What you return should be the complete data below, word for word, with no pictures in it.

Information shown Block Start

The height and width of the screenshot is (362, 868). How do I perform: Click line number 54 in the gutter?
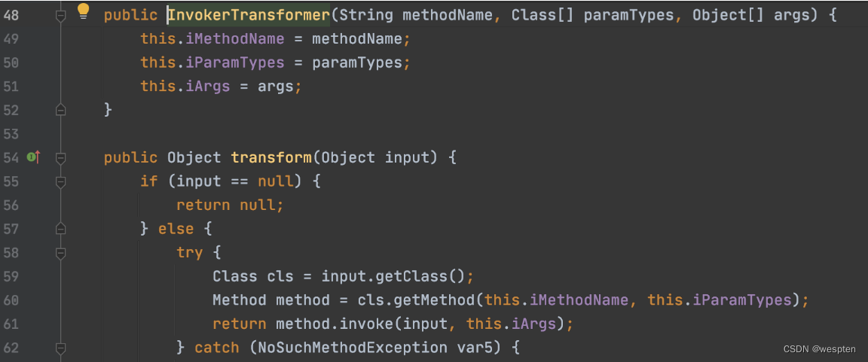(x=11, y=158)
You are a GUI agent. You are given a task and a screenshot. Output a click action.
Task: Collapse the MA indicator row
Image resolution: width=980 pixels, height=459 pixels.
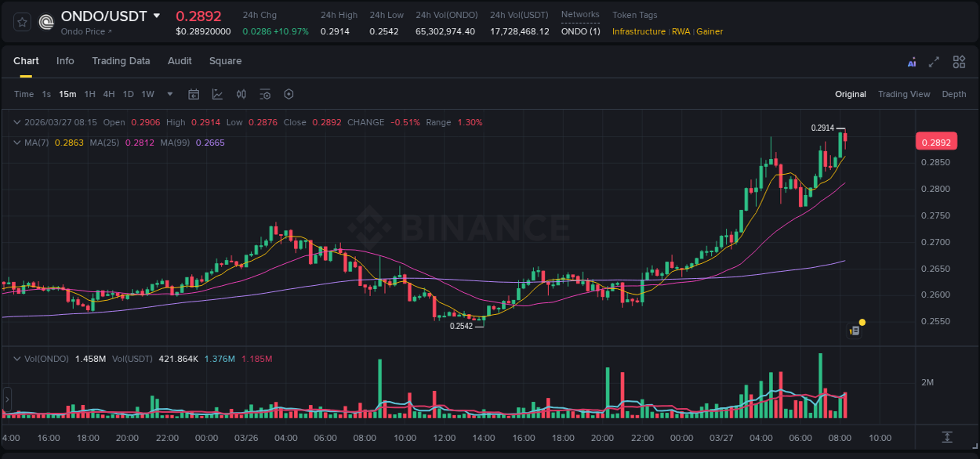click(x=16, y=143)
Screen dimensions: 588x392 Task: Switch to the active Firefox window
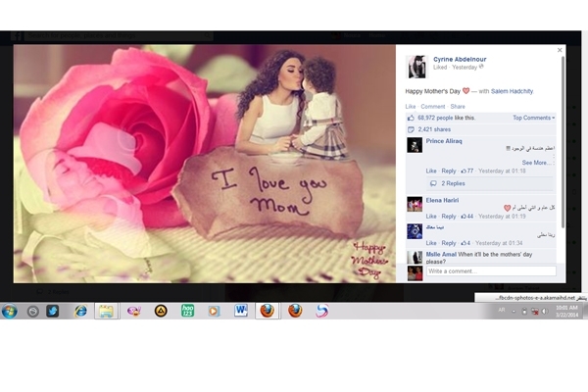click(268, 311)
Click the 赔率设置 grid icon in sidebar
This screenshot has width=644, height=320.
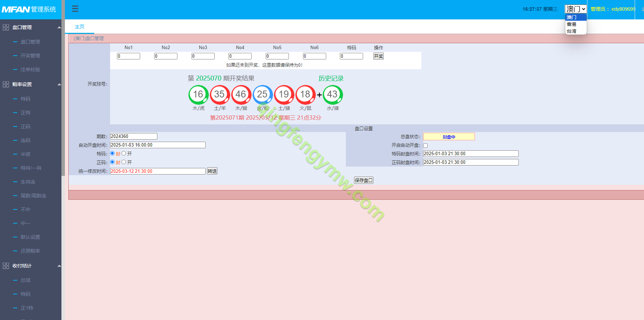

Information shown Block End

> Your response
The height and width of the screenshot is (362, 868). How do I perform: Click line number 54 in the gutter?
(x=11, y=158)
You are a GUI agent. You are given a task and a screenshot. Output a click action.
Task: Collapse the MA indicator row
Image resolution: width=980 pixels, height=459 pixels.
click(x=16, y=143)
Screen dimensions: 588x392 Task: Switch to the active Firefox window
click(268, 311)
Click the 赔率设置 grid icon in sidebar
This screenshot has width=644, height=320.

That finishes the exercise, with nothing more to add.